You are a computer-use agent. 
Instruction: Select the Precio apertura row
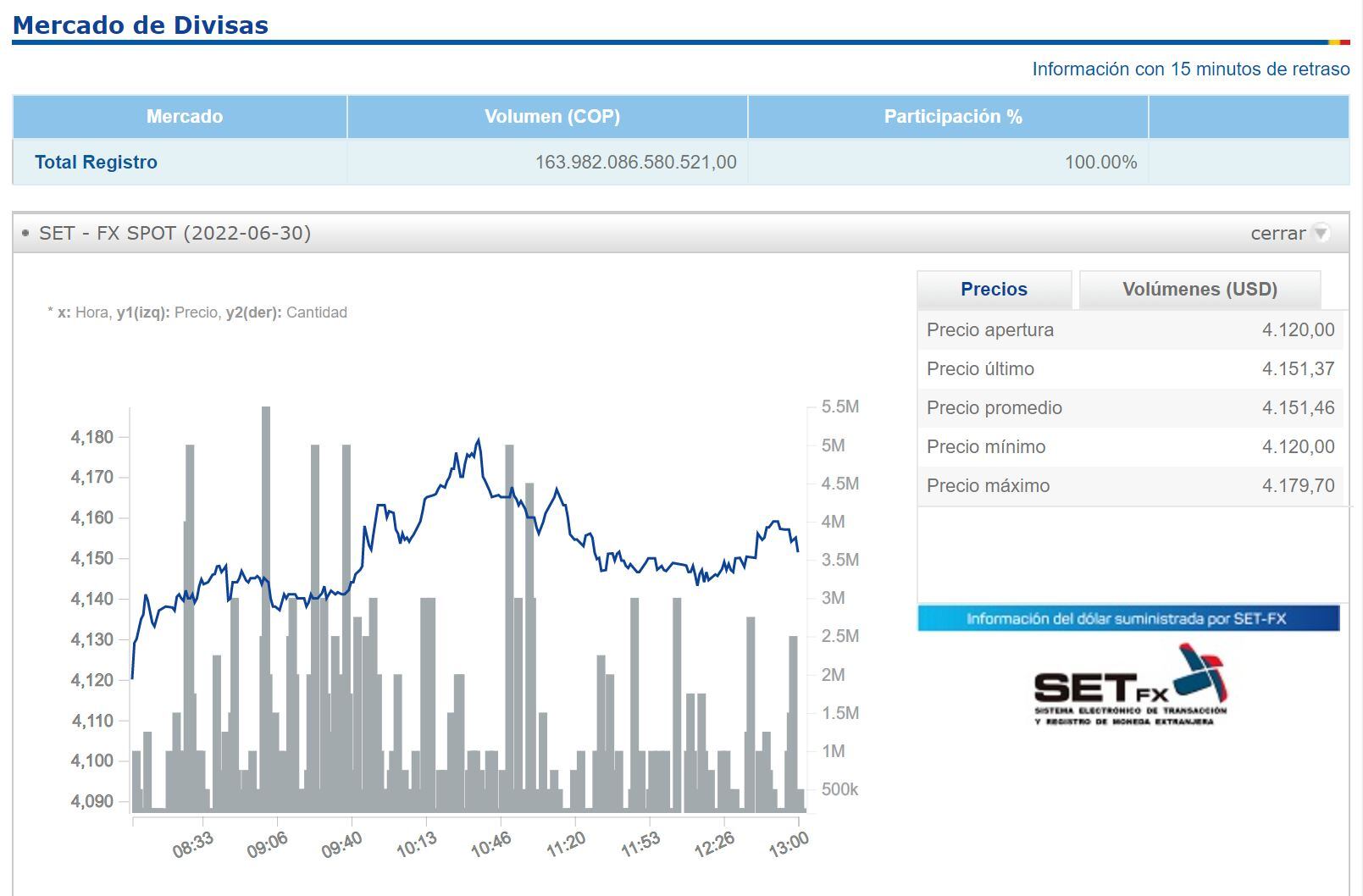tap(1129, 330)
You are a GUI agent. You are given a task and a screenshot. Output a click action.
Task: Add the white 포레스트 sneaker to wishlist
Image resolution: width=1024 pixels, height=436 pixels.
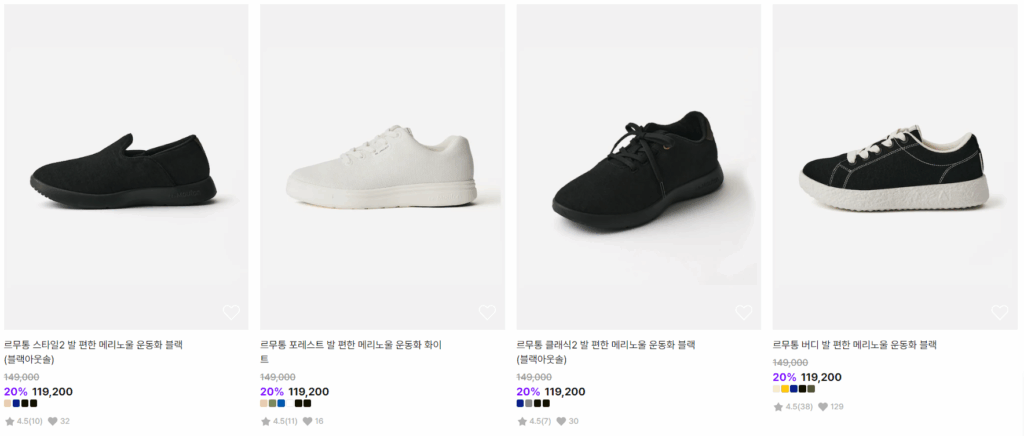click(x=487, y=312)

* * *

Copy every line from the one containing "You are a GUI" through the end of the records, both ends included, and keep the requests. Adjust each coordinate in the answers by adding -141, and leave the pictures out.

You are a GUI agent. You are given a task and a screenshot. Output a click action.
Task: Add the white 포레스트 sneaker to wishlist
Image resolution: width=1024 pixels, height=436 pixels.
click(x=346, y=171)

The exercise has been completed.